04 giugno 2007

chuck klosterman 

Chuck Klosterman

Il giorno in cui il rock è morto. Viaggio nei luoghi delle grandi tragedie della musica

Ed. Mondadori - 250 pagine - 15€



Ho sempre subito il fascino della narrativa on the road. Dall'omonimo capolavoro di Kerouac a Lo Zen e l'arte della motocicletta di Pirsig. Mia nuova bibbia in merito è un testo del giornalista musicale di Spin Magazine, Chuck Klosterman, dal titolo Il giorno in cui il rock è morto. Viaggio nei luoghi delle grandi tragedie della musica.

Un racconto ironico e graffiante a bordo di una vecchia Ford Taurus a noleggio, con 600 cd come passeggeri/compagni di viaggio, per le strade degli States con lo scopo di visitare i luoghi dove si sono spente le più grandi rockstar. Dalla fine prematura di Elvis, Kurt Cobain passando per Jeff Buckley, John Lennon e tanti altri, più o meno famosi, con un pallino fisso: "che cosa c'entra il rock con la morte? Per quale strana ragione quando una rock star muore diventa immortale?"

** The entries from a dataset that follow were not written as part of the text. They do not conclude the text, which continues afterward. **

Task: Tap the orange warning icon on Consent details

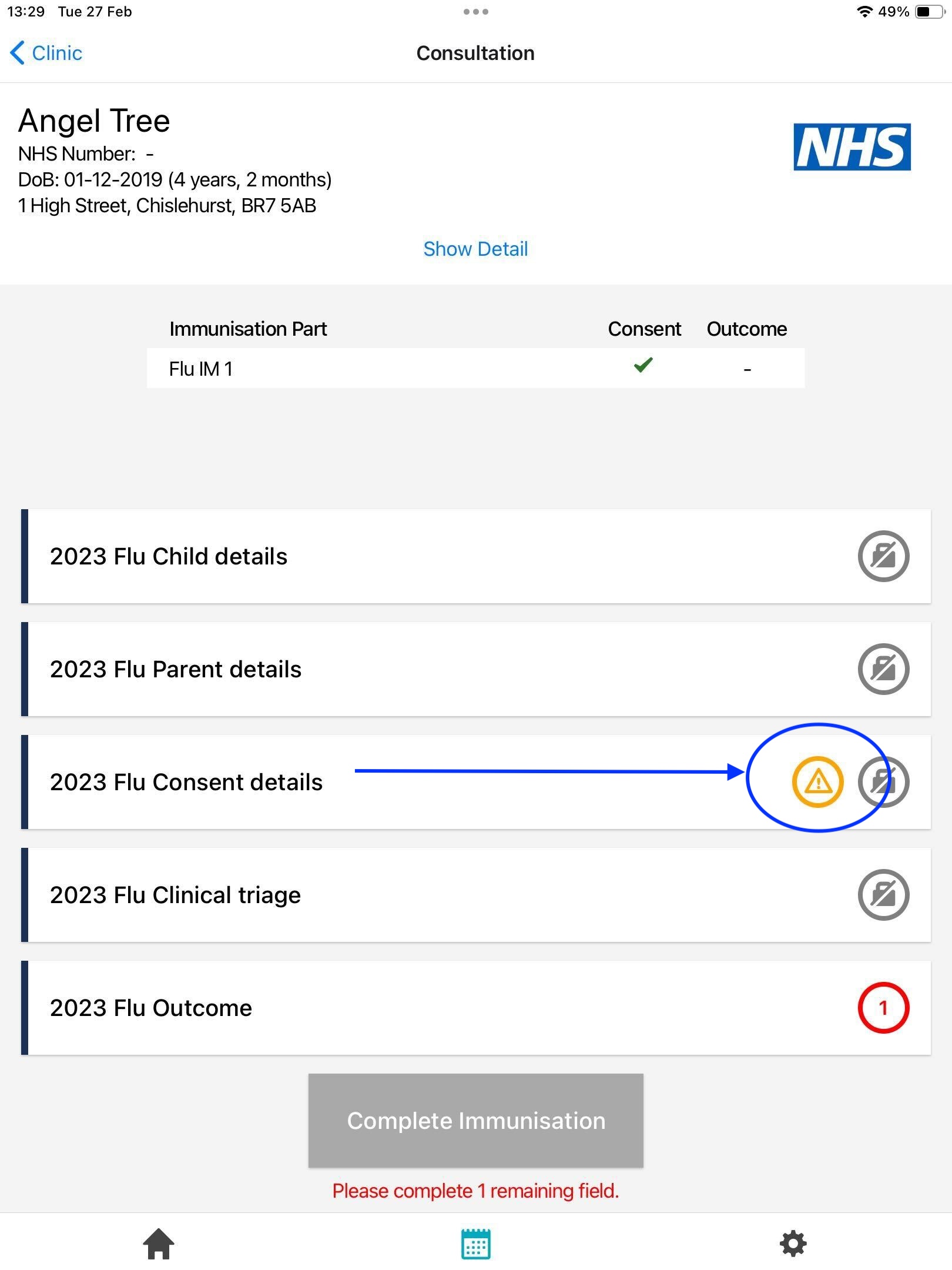Action: click(817, 781)
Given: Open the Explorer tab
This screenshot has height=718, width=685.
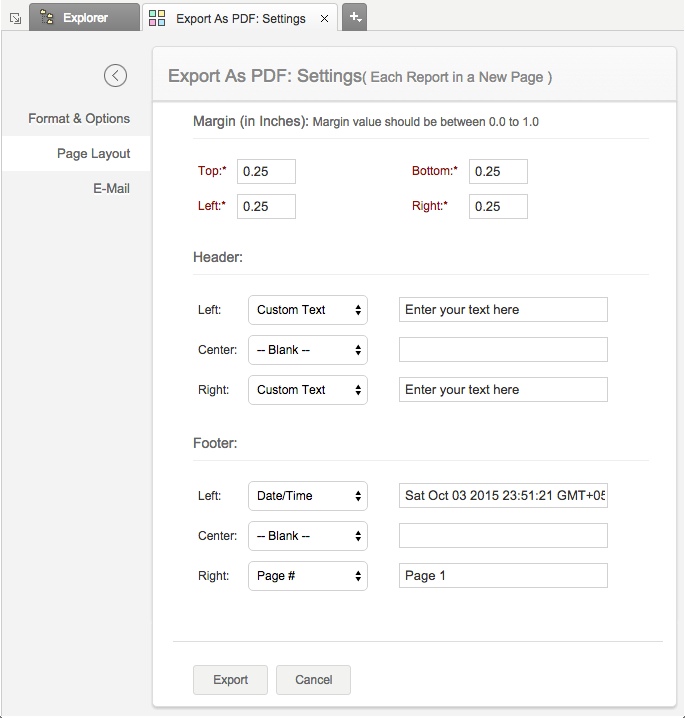Looking at the screenshot, I should coord(84,17).
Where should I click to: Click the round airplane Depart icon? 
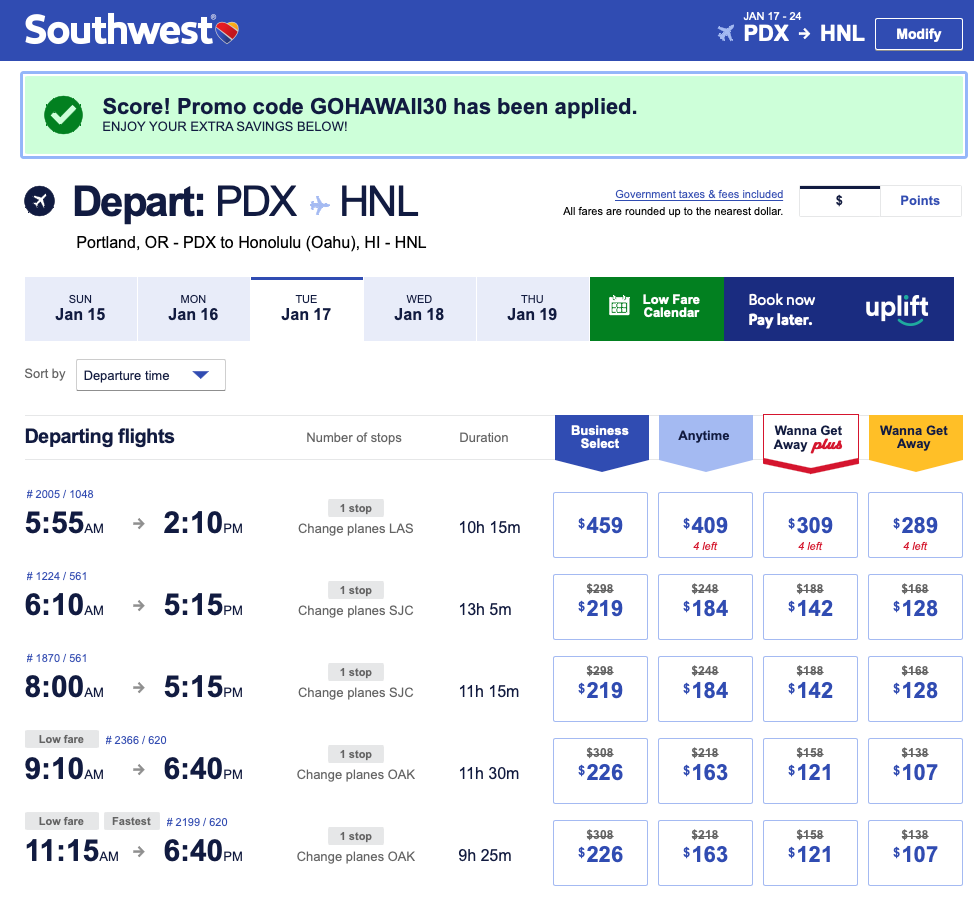click(x=40, y=201)
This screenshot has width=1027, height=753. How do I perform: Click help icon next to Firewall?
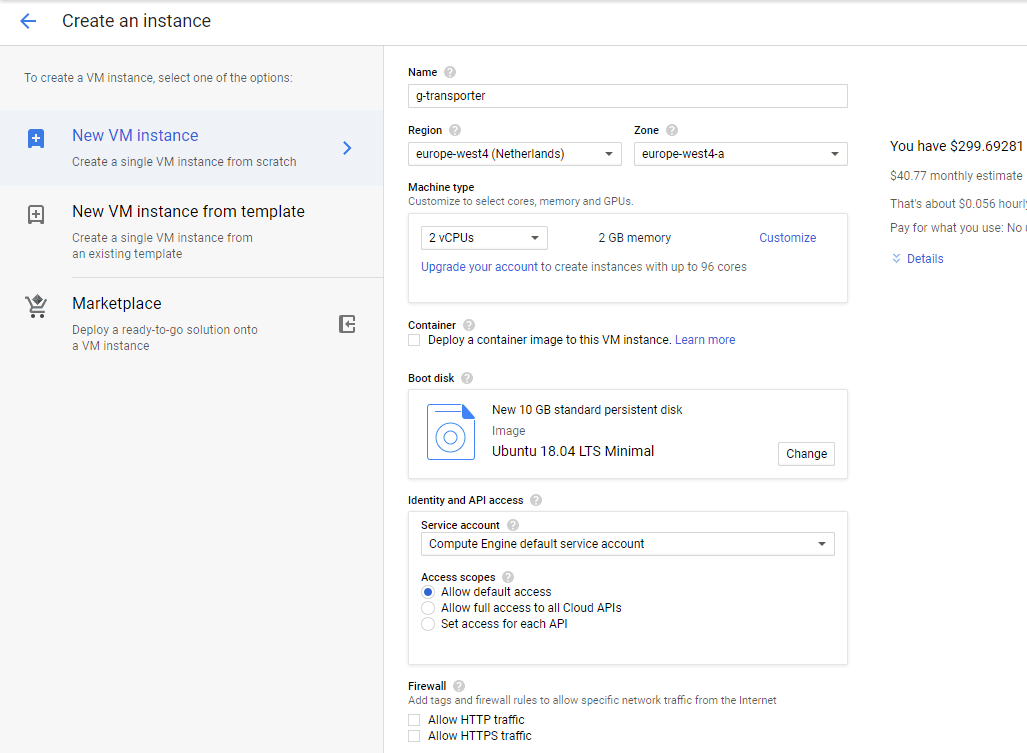(x=459, y=686)
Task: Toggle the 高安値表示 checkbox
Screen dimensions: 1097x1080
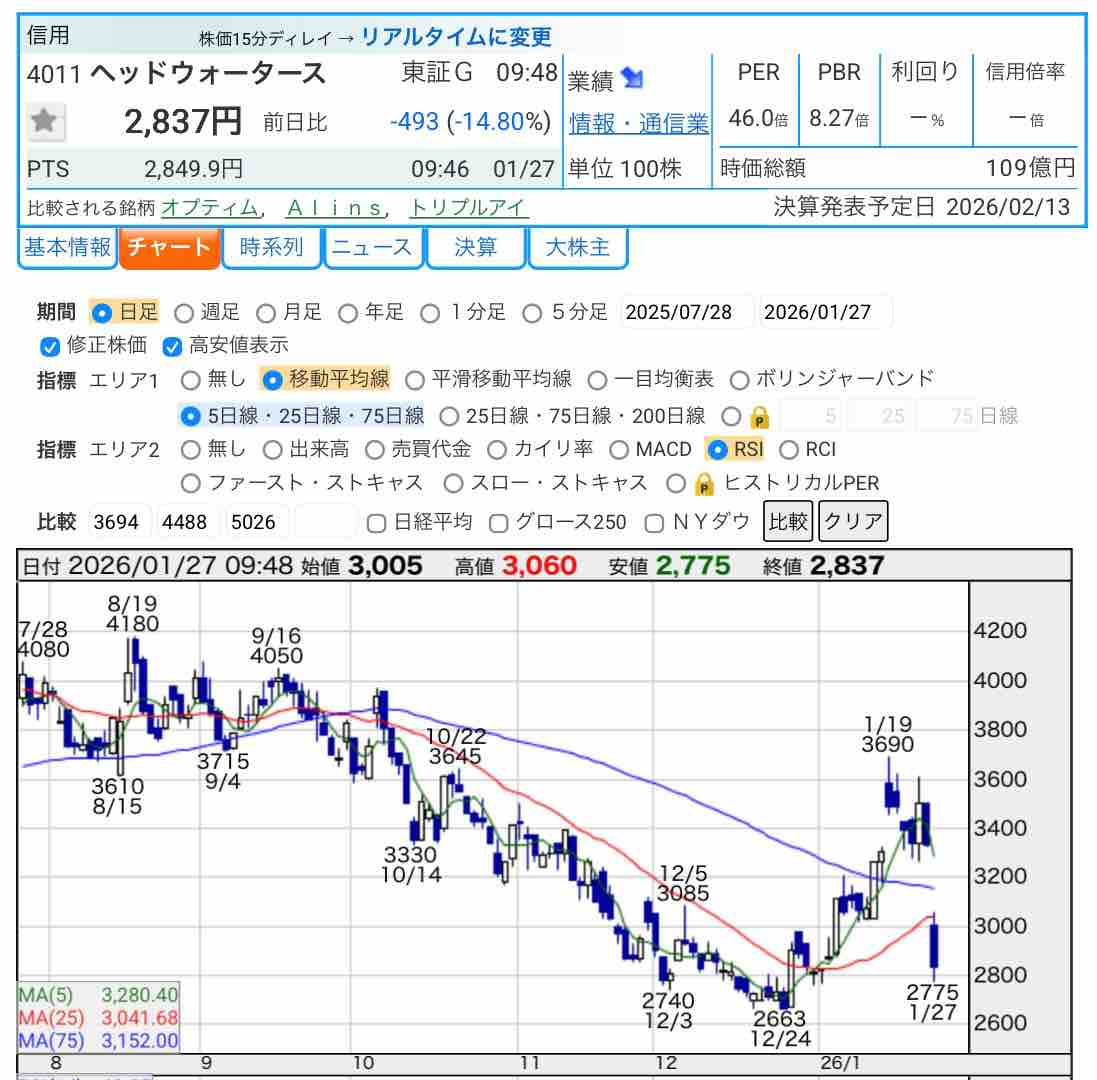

Ad ogni modo Klosterman non parla solo del rapporto tra rock e morte ma anche di rapporti interpersonali, di indagini sociologiche dietro i capolavori della musica contemporanea, di maturità, di dubbi, di alcool e droga, dei Radiohead, dei Kiss, di New York, della cultura americana, ella critica musicale, di se stesso e di me in quanto ascoltatore e lettore, che ha appena deciso di investire parte delle vacanze estive in un viaggio on the road senza mete prefissate.